At the 94th Academy Awards on 27 March 2022, composer Hans Zimmer (Germany) pocketed his second-ever statuette for Best Original Score for providing the soundtrack to the multiple-award-winner Dune (USA, 2021). It came 27 years to the day after winning his first award for The Lion King (USA, 1994), at the 67th Academy Awards on 27 March 1995.

Thirty composers have won Best Original Score at least twice, led by Alfred Newman’s nine awards between 1939 and 1968 – including an 11-year gap between his eighth (1957) and ninth trophies (1968) – but nobody has shown such award-winning longevity to win two Oscars 27 years apart. Henry Mancini (USA, 1924-94) had previously won Best Original Score for Breakfast at Tiffany’s in 1962 and for Victor/Victoria in 1983 – a gap of 21 years, while Ray Heindorf (1944-63), Maurice Jarre (1966-85) and John Barry (1969-86) have all endured lengthy waits for repeat success.

Previous Best Original Score winners have included Burt Bacharach (1970), The Beatles (1971), Giorgio Moroder (1979), Vangelis (1982), Prince (1985), James Horner (1998), Howard Shore (2002 and 2004), Nine Inch Nails frontman Trent Reznor (2011 and 2021) and Ennio Morricone (2016).

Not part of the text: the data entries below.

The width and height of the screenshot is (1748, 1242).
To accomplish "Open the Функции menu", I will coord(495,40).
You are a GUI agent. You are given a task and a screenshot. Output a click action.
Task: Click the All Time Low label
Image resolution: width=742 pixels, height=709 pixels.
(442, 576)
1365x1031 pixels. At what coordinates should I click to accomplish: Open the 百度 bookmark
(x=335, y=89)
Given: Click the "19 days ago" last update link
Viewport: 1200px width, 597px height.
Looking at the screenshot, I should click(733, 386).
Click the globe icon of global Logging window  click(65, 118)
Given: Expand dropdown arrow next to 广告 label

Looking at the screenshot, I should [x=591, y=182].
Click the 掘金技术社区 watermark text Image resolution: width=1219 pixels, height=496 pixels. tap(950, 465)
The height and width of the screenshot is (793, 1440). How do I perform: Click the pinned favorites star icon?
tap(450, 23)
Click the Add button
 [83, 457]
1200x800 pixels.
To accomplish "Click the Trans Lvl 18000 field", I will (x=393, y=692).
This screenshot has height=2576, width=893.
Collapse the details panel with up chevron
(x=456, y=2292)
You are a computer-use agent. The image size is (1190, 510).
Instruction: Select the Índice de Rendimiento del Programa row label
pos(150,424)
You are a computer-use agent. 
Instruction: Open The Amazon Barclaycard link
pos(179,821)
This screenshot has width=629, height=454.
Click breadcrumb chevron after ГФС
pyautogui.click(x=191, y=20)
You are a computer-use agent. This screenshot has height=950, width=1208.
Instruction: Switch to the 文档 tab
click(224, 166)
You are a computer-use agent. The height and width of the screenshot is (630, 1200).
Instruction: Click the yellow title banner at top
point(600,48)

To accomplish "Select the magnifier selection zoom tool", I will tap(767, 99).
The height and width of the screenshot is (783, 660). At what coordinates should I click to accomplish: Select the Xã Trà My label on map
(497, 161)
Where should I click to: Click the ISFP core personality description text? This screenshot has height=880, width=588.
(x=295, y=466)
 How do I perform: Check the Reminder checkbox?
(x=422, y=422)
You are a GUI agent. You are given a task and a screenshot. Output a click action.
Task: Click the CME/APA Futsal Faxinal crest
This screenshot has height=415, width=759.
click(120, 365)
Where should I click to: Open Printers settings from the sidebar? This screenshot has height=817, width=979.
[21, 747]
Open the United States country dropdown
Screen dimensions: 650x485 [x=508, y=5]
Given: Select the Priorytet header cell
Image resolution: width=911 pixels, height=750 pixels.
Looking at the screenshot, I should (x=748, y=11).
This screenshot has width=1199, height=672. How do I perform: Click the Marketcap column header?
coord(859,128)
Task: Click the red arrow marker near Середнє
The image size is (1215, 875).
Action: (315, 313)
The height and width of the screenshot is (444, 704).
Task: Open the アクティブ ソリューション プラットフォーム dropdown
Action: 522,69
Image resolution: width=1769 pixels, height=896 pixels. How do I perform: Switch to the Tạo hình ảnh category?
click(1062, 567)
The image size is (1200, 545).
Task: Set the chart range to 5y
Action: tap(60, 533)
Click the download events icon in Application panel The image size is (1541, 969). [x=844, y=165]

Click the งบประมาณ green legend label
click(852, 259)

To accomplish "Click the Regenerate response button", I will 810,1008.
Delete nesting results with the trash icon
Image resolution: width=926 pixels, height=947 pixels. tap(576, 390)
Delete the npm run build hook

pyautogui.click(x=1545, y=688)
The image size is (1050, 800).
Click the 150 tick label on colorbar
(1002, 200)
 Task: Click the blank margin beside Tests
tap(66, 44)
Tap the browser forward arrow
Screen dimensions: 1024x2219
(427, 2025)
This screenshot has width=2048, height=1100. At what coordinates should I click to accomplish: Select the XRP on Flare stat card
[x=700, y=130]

Zimmer’s 12 Best Original Score nominations have been for Rain Man (1988), The Lion King (1994 – winner), The Preacher’s Wife (1996), As Good as It Gets (1997), The Thin Red Line (1998), The Prince of Egypt (1998), Gladiator (2000; with Lisa Gerrard), Sherlock Holmes (2009), Inception (2010), Interstellar (2014), Dunkirk (2017) and Dune (2021 – winner).